Here, the allegations in the FAC sufficiently establish that the sexual harassment, even if it began before March 3, 2022, continued through that date. Thus, the sexual harassment claim accrued after March 3, 2022. As a result, applying Defendants’ legal standard (in contravention of Kader) leads to the same conclusion. 

d. Application to Claims Other Than Sexual Harassment

Defendants request the alternative remedy of ordering arbitration for all claims except the sexual harassment claim, arguing that the EFAA only bars arbitration of the harassment claim. The EFAA provides that “no predispute arbitration agreement or predispute joint-action waiver shall be valid or enforceable with respect to a case which is filed under Federal, Tribal, or State law and relates to the sexual assault dispute or the sexual harassment dispute.” (9 U.S.C. § 402.)

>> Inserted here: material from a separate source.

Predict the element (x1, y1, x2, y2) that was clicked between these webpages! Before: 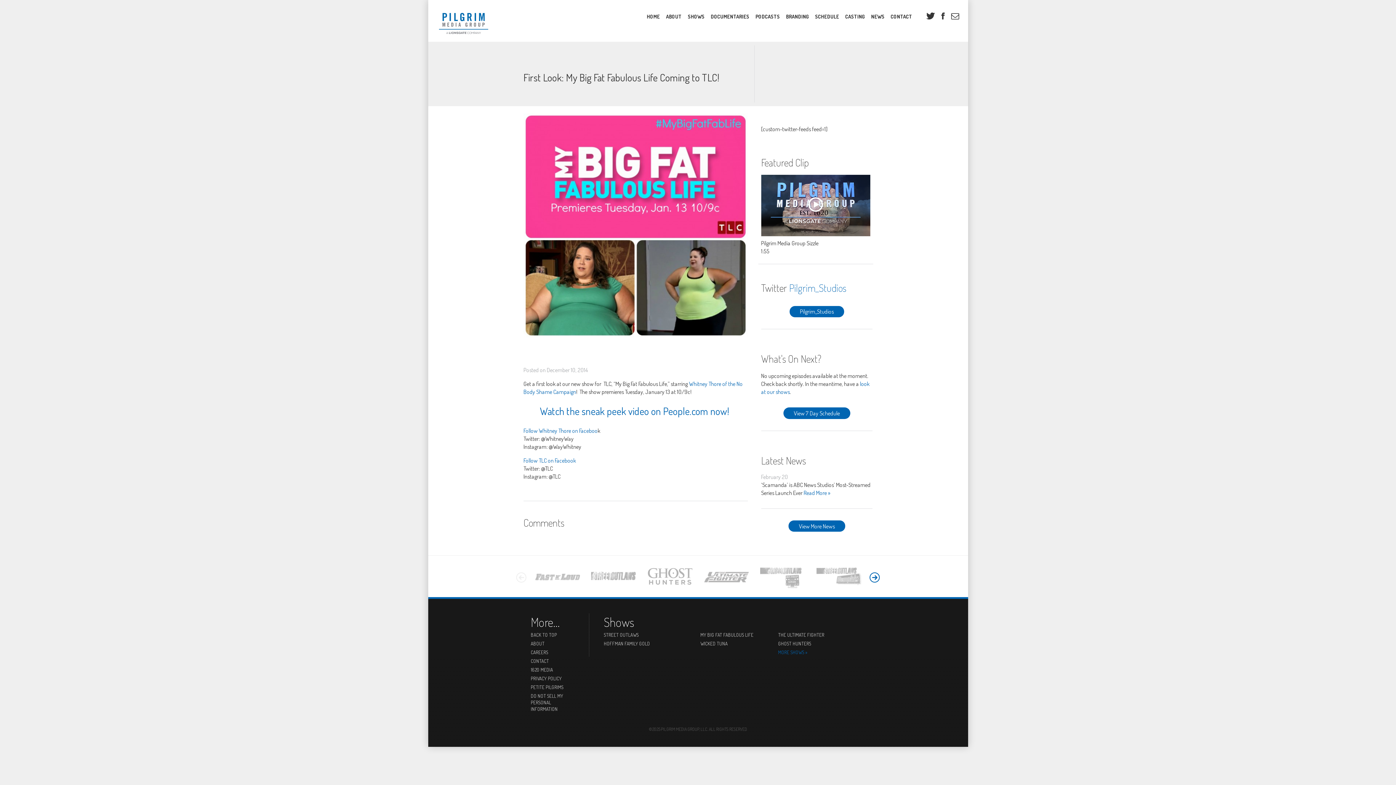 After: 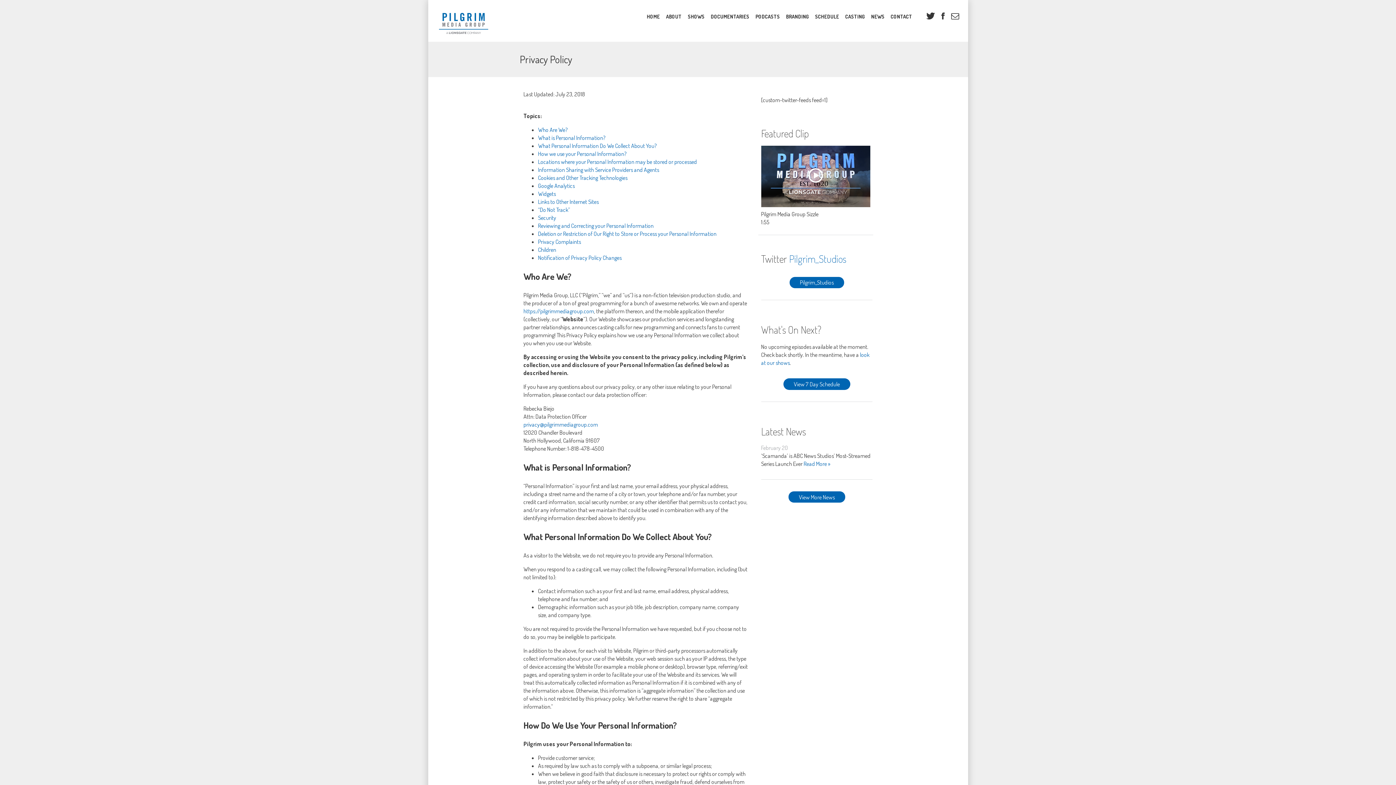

Defendants argue that the remaining claims do not stem from conduct fitting the EFAA’s definition of “sexual harassment.” (See 9 U.S.C. § 401.) However, those claims, even if not for sexual harassment, sufficiently “relate to” the sexual harassment dispute. Plaintiff alleges discrimination based on the same mistreatment. Plaintiff alleges retaliation for her reporting of the alleged mistreatment. Plaintiff alleges disability discrimination and failure to accommodate based on the anxiety and stress that she suffered as a result of the mistreatment. Plaintiff alleges that Defendants failed to prevent or address the mistreatment. Plaintiff has not alleged distinct claims such as wage and hour, for example. (See Doe v. Indus Invs., 2023 Cal. Super. LEXIS 48876, *12-13 [distinguishing claims based on “other forms of discrimination and retaliation” from “unrelated . . . wage and hour claims” in applying the EFAA]; see also Johnson v. Everyrealm, Inc. (S.D.N.Y. 2023) 657 F.Supp.3d 535, 559 [EFAA “extends to the entirety of the case relating to the sexual harassment dispute, not merely the discrete claims in that case that themselves either allege such harassment or relate to a sexual harassment dispute”].) Therefore, the claims sufficiently “relate to” the sexual harassment dispute to fall under the EFAA. Accordingly, all of the claims are barred from arbitration.  

CONCLUSION

            Defendants’ motion to compel arbitration is DENIED.

 



[1] Now known as the Civil Rights Department (CRD). (See Gov. Code, § 12901.)